─── Reading passage

Yunus: GrameenPhone as a “social business”?

Monday, December 11th, 2006

An excerpt from Muhammad Yunus’s Nobel Peace Prize acceptance speech, in which he publically prods majority owner Telenor to cede majority control to Grameen:

“Grameen Phone is a joint-venture company owned by Telenor of Norway and Grameen Telecom of Bangladesh. Telenor owns 62 per cent share of the company, Grameen Telecom owns 38 per cent. Our vision was to ultimately convert this company into a social business by giving majority ownership to the poor women of Grameen Bank. We are working towards that goal Someday Grameen Phone will become another example of a big enterprise owned by the poor.”

I wonder how this went over in Norway, where Telenor is the largest telecom company?

Based on my discussions with principals of GrameenPhone and Grameen Telecom, I don’t see this happening. But I do see a possibility that GrameenPhone, or some portion of it, will be listed on the Dhaka Stock Exchange, which would add 30% to the overall market cap and open up ownership opportunities for the people of Bangladesh, although not necessarily the Grameen borrowers. When? Who knows?

Nobel Peace Prize winner “itching for a fight”

Saturday, December 9th, 2006

Muhammad Yunus, en route to Oslo to collect the Nobel Peace Prize for his pioneering work with microcredit in Bangladesh, has let it be known that he has a side agenda in Norway: challenging Norway’s Telenor to cede majority control of GrameenPhone.

GrameenPhone is a partnership between Telenor and Grameen Telecom, an affiliate of Grameen Bank, but Telenor holds 62% of what is the largest phone company in Bangladesh. Yunus insists that Telenor made a legally binding agreement in 1996 to give up majority control within six years. Yunus would like to turn GrameenPhone into a “social business” that reinvests profits in the company and its customers. Telenor, for its part, says that it has reinvested most of the more than $1 billion in profits and has yet to recoup its initial $87 million investment.

──────
─── Data under study

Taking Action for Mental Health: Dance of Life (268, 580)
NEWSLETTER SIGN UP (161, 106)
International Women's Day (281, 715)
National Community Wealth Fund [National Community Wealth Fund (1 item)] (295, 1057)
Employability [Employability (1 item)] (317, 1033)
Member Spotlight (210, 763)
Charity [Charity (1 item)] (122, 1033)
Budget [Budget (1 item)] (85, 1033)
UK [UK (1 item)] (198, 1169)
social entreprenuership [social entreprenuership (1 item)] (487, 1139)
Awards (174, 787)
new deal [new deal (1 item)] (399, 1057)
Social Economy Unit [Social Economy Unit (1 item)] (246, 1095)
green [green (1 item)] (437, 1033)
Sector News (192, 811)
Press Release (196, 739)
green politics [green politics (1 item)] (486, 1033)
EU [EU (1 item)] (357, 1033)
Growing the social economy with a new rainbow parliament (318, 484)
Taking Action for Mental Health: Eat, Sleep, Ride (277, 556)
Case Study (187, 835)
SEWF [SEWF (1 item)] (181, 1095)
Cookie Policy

──────

* Explore the material
A) Copy the GrameenPhone blog posts from "Based on my" to "When? Who knows?".
B) Extend the GrameenPhone blog posts onward from their last sentence.
The material is separate from the GrameenPhone blog posts.

* Written answers
A)
Based on my discussions with principals of GrameenPhone and Grameen Telecom, I don’t see this happening. But I do see a possibility that GrameenPhone, or some portion of it, will be listed on the Dhaka Stock Exchange, which would add 30% to the overall market cap and open up ownership opportunities for the people of Bangladesh, although not necessarily the Grameen borrowers. When? Who knows?

B)
Yunus told Fortune in Dhaka ahead of his departure: “There’s tension between us and Telenor. There’s a philosophical difference. They’re oriented toward profit maximization. We’re oriented toward social objectives.”

Says Telenor CEO Fedrik Baksaas: “Different opinions are part of daily business life. We have never committed to reducing our share in the company.”

Two stories outline the core arguments on either side.

Nobel Peace Prize Winner Itching for a Fight (Fortune.com) presents Yunus’s case on behalf of Grameen–essentially that Telenor is depriving the poor of Bangladesh of their rightul spoils.

Telenor Says No Quarrel with Nobel Peace Laureate (Reuters) presents Telenor’s response–in essence, that it is willing to talk, but that GrameenPhone is a business that has done more to aid development than all development programs combined.

It’s going to be dark in Oslo on Sunday. It also could get a little hot.

Buy a cellphone & help treat AIDS in Africa

Thursday, November 2nd, 2006

A very unusual and innovative way to raise money for social causes has attracted such of the world’s best known consumer product companies, such as GAP, Converse, Armani Exchange, and Motorola. They are selling products under the band name Red and donating a percentage of profits to the Global Fund (a project supported by Tony Blair, Bono, the Bill and Melinda Gates Foundation, among others). Red is a brainchild of Bono’s. (Want to Help Treat AIDS in Africa? Buy a Cellphone, from the New York Times.) 

To date the Global Fund has raised $10 million in Britain, with which it is testing treatment of HIV-positive women and children in Rwanda. Red products are just hitting shelves in the U.S.

Bill Gates told the New York Times:

“Red is one of the first major efforts to tap more Americans to contribute to fighting AIDS a continent away. And they can do so simply, just by switching their cellphone or buying some of the clothing that’s part of the Red line.”

Says Ron G. Garriques, president of mobile devices at Motorola: “I don’t believe it’s giving up profit. What I believe is, it’s making more profit.”